Gem-Water offers bottles of H2O containing “gempods” filled with crystals, from amethyst to diamonds
If you’re chronically dehydrated like I am, you need all the reminders you can get to fill up on water.
My favorite publicists, the crew at Los Angeles–based Luxury Brand Group, must have sensed this about me because a month ago, they told me about their newest client, Gem-Water, an authorized distributor of VitaJuwel, a company that makes wellness products including water bottles, wands, and decanters infused with gem crystals that are said to make the water more alkaline and therefore perfectly pH-balanced.
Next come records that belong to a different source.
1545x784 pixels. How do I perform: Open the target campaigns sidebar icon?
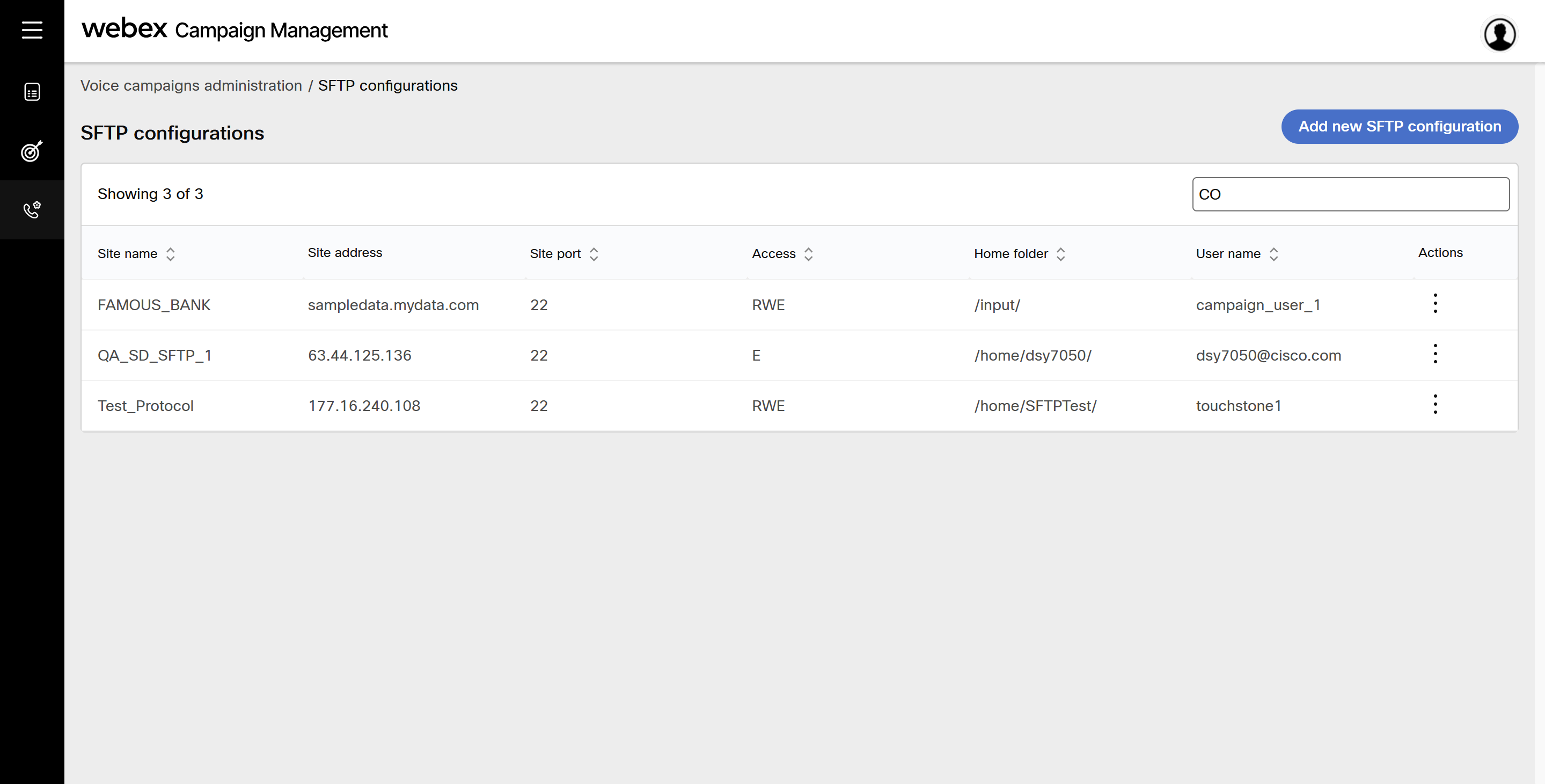(x=32, y=151)
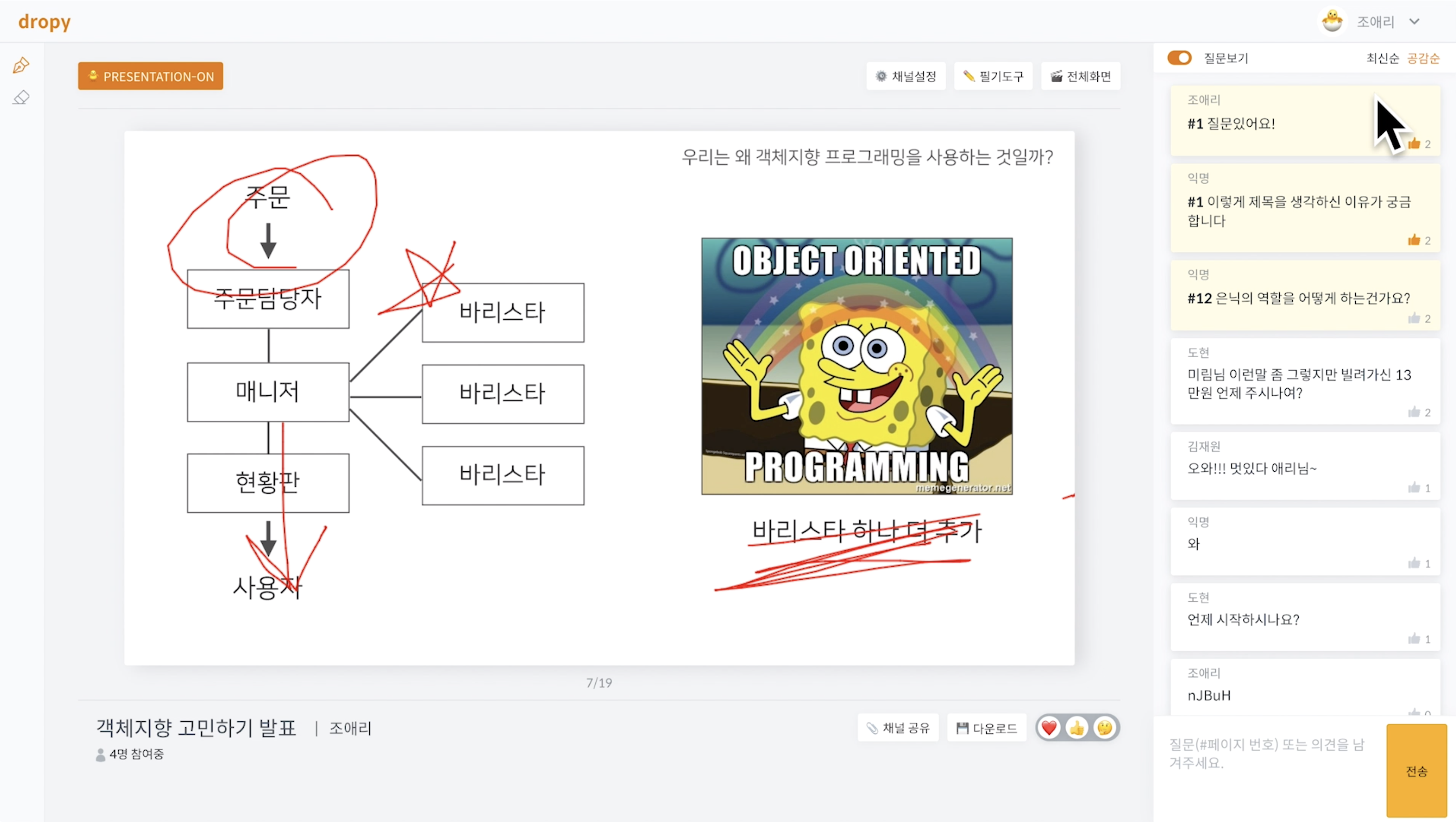Open the 필기도구 writing tools menu
The image size is (1456, 822).
993,76
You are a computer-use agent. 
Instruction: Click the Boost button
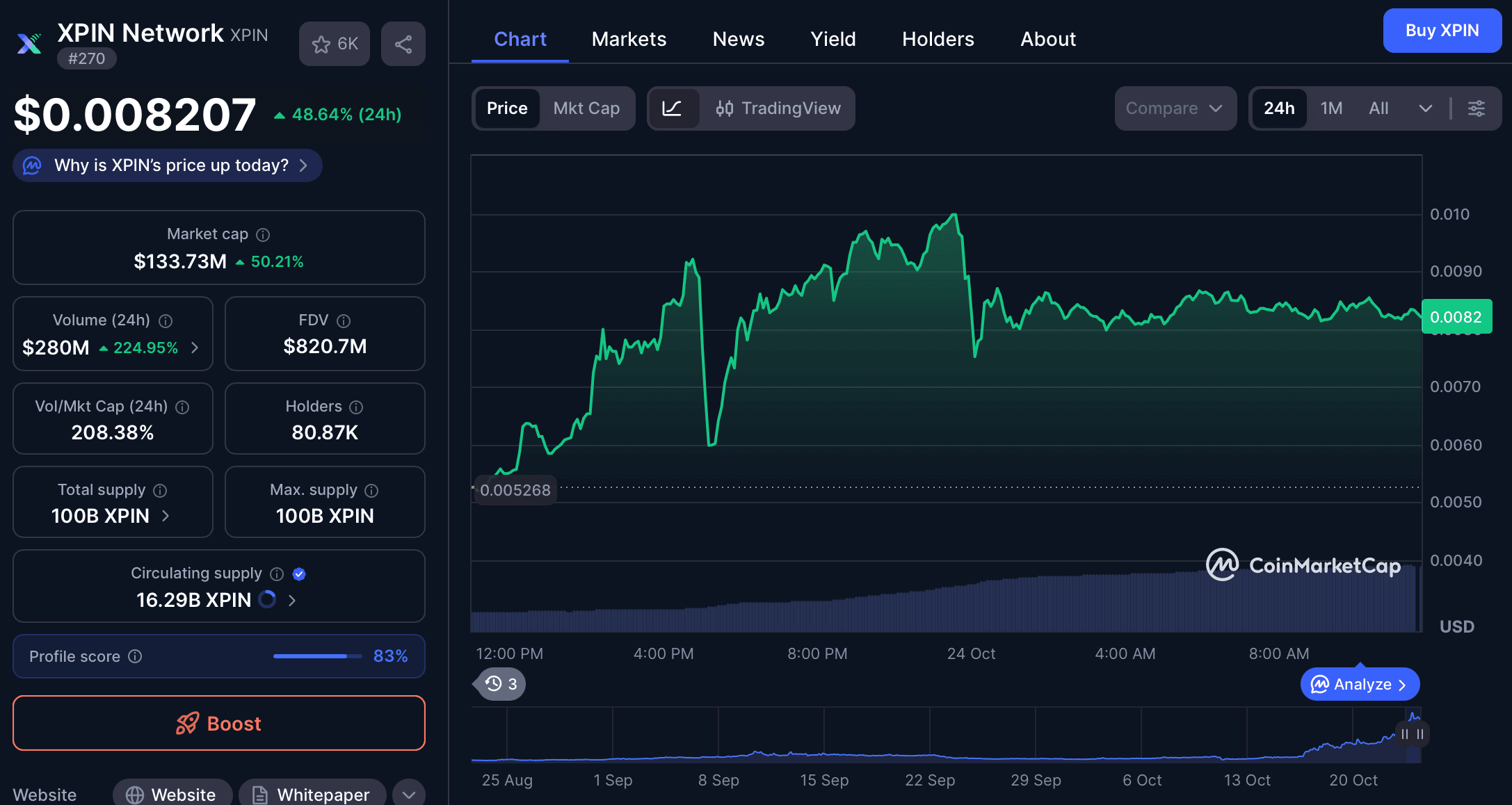tap(218, 723)
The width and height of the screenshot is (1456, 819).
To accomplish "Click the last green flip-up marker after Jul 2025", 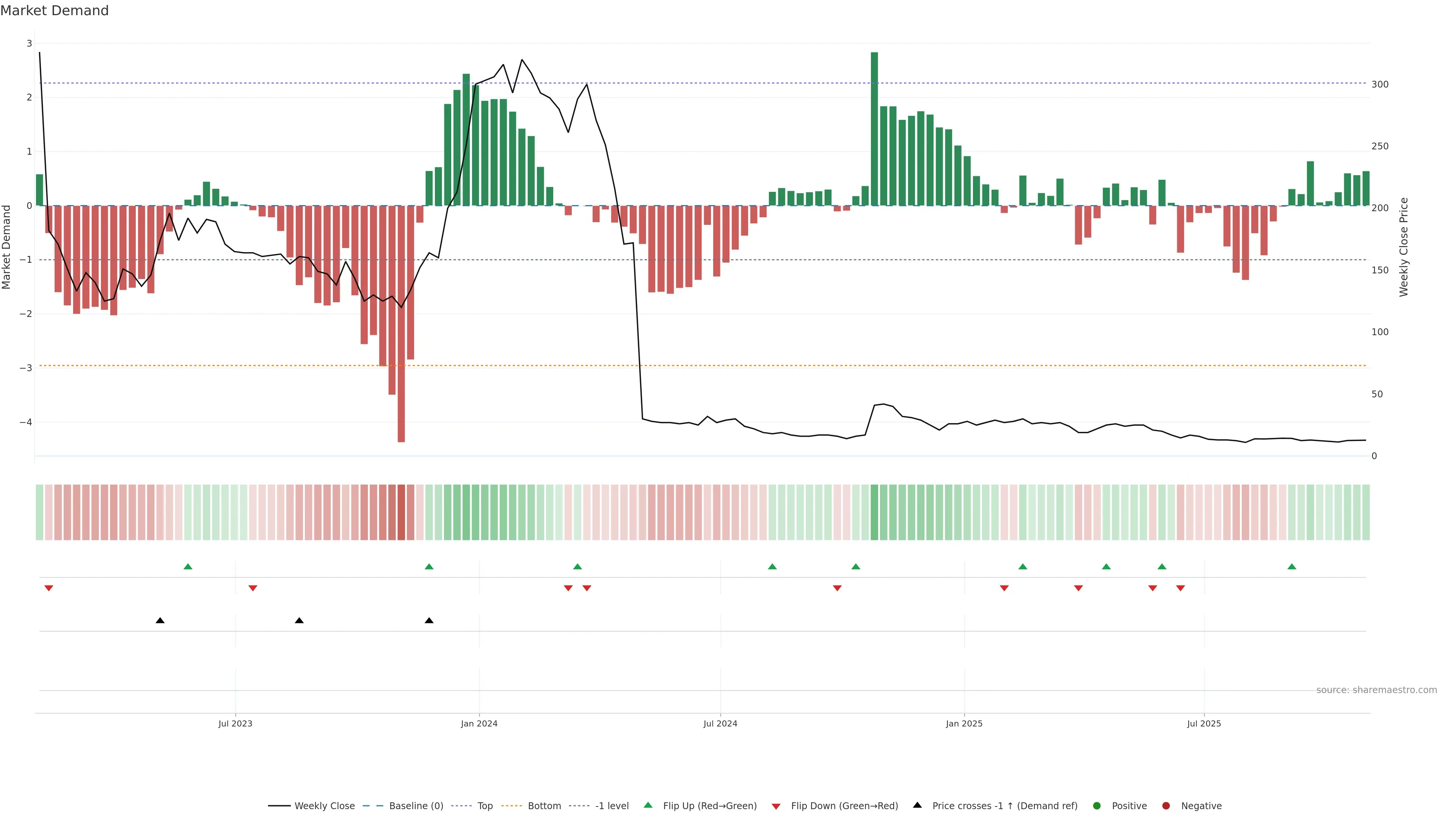I will point(1291,566).
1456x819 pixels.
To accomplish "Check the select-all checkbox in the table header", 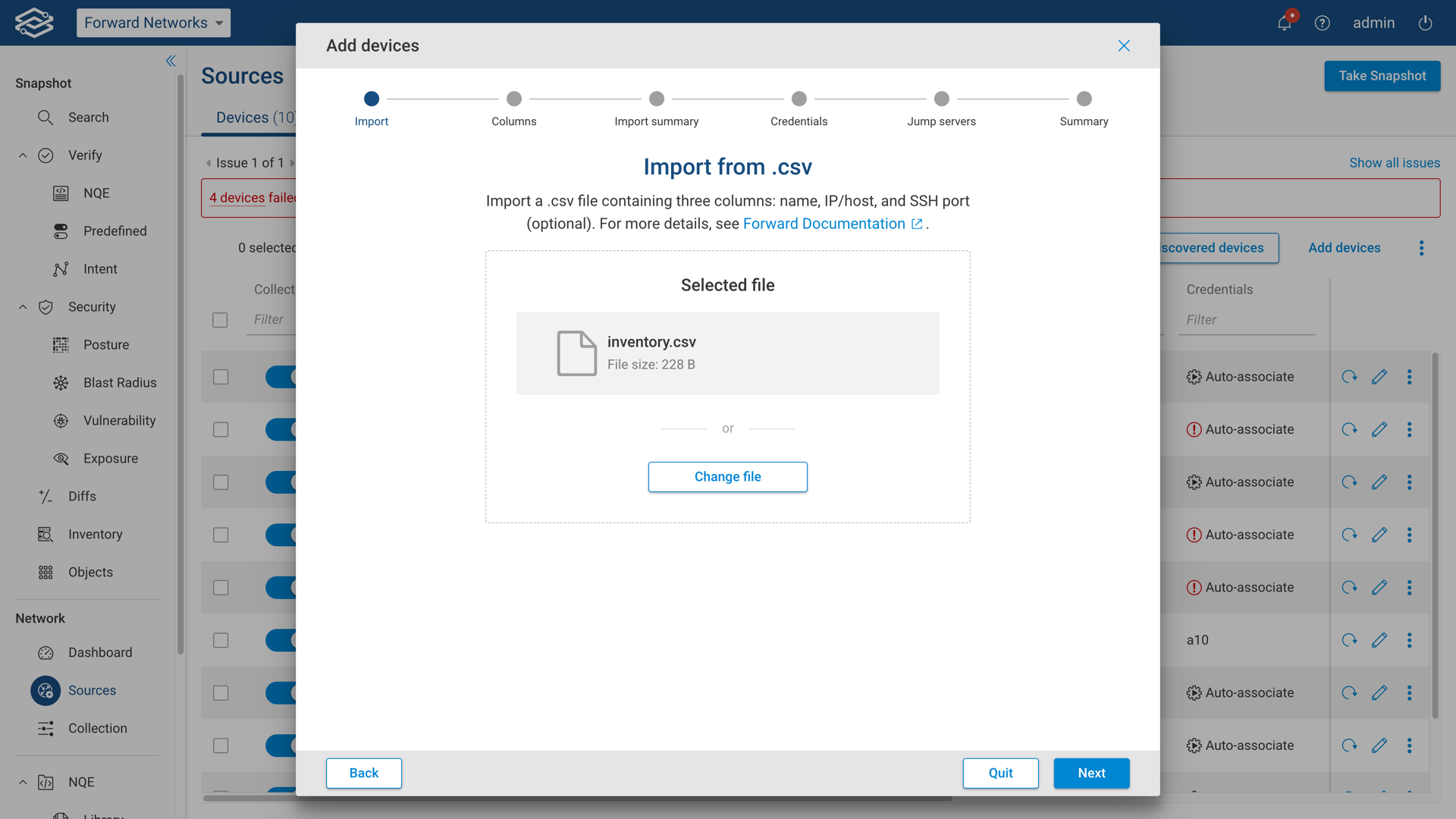I will (x=220, y=319).

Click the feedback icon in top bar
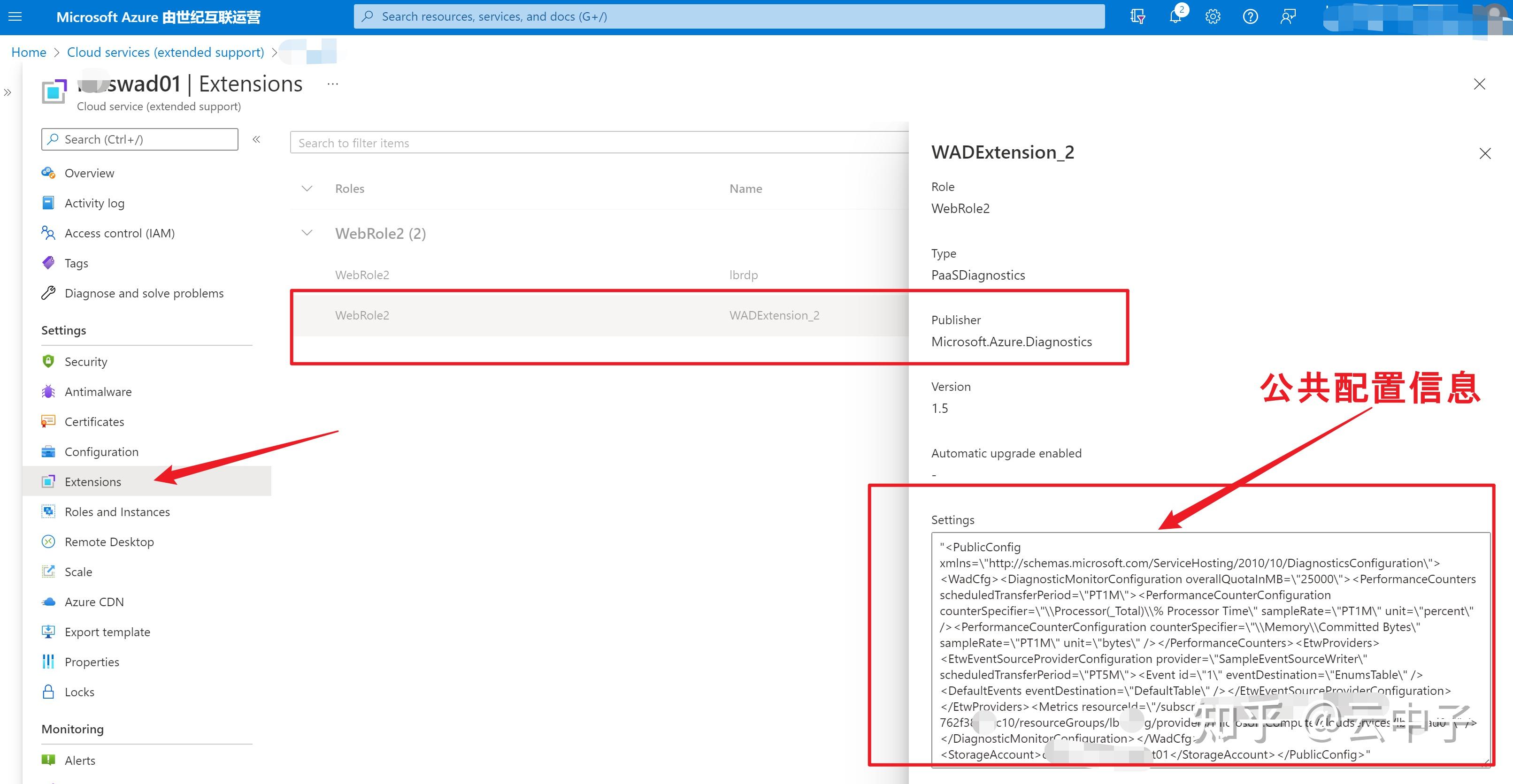click(1287, 16)
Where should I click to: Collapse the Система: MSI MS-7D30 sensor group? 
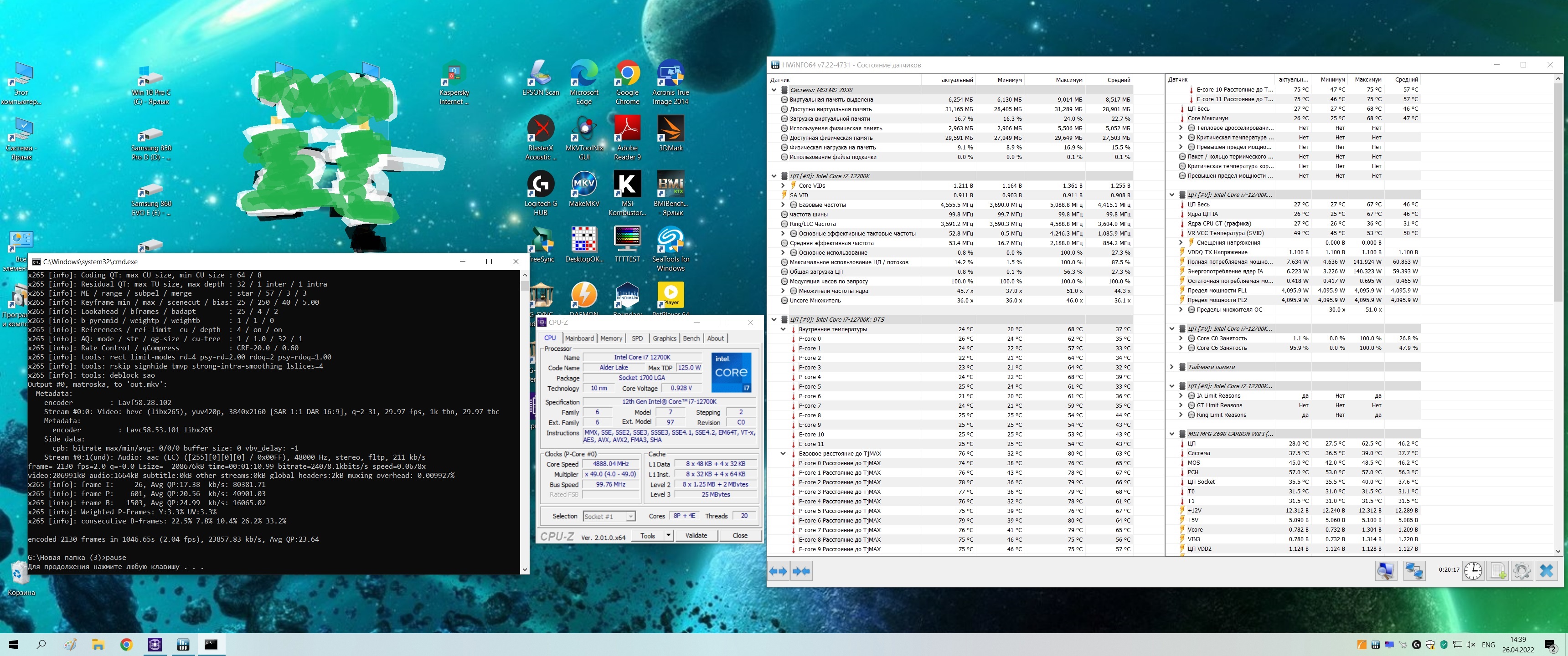774,89
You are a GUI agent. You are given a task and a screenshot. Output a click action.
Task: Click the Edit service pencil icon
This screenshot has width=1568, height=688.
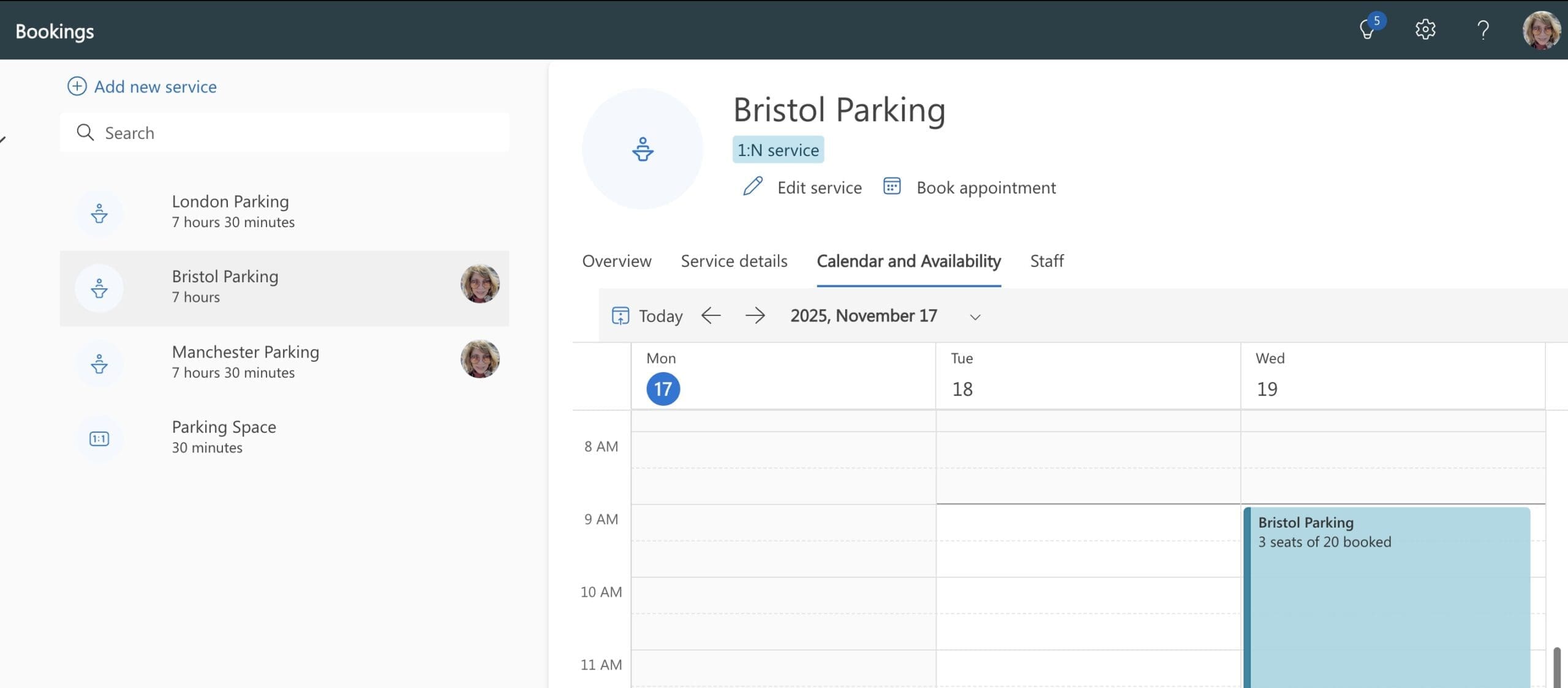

A selection of Gem-Water bottles and a Gem Droplet
Gem-infused water “has been around for hundreds of years,” Jan Eisen, son of VitaJuwel founder Ewald Eisen, told me when I swung by the Gem-Water booth at last month’s Pueblo Gem & Mineral Show in Tucson. “What we do is a little more sophisticated—it’s like jewelry for your water.”
The Eisens, who hail from Germany, founded the business a decade ago. In 2013, Jan and his wife moved to the San Francisco Bay Area to promote the product in the United States. For the most part, they sold to high-end spas such as the Mandarin Oriental in New York City, the Bellagio in Las Vegas, and Ritz-Carlton, Dove Mountain near Tucson.
That’s how Gem-Water owner Anjanette Dienne Sinesio, a jewelry industry veteran who most recently managed the Todd Reed location in Venice, Calif. (which closed in September), discovered the product. Last summer, she stumbled upon VitaJuwel at a wellness center in Santa Monica, Calif., and immediately signed on as a distributor.
When I returned from Tucson, my very own VitaJuwel ViA bottle was waiting for me. Mine contained a “gempod” filled with tumbled emerald and clear quartz crystals (for regeneration and vitality, according to the label), but there are 17 additional combinations, including rose quartz and amethyst (for wellness), lapis lazuli and rutilated quartz (for inspiration), and even one brimming with diamond slivers (for, well, diamonds!).
The Gem-Water Beauty bottle contains amethyst, aventurine, and rose quartz.
I’m still not sure how to prove the health benefits of drinking gem water, but I do know that the lead-free glass bottle looks gorgeous on my desk, and does seem to be helping me stay hydrated.
“It’s all about the vibrations of the stones,” Jan explained. “It’s a little like homeopathy. What makes it interesting for jewelers is it’s a door opener.”
Plenty of jewelers seem to agree. Gem-Water products have been picked up by a slew of top-notch retailers, including New York City’s London Jewelers, Ylang Ylang in St. Louis, and M. Flynn Jewelry in Boston. The bottles retail from $78 to $340, the replacement pods retail from $64 to $168, and handblown glass vials designed to be used in water pitchers or wine decanters retail from $84 to $354. A pocket-size gem droplet containing a mix of quartz, garnet, and amethyst retails for $60.
The $60 Gem Droplet contains quartz, garnet, and amethyst.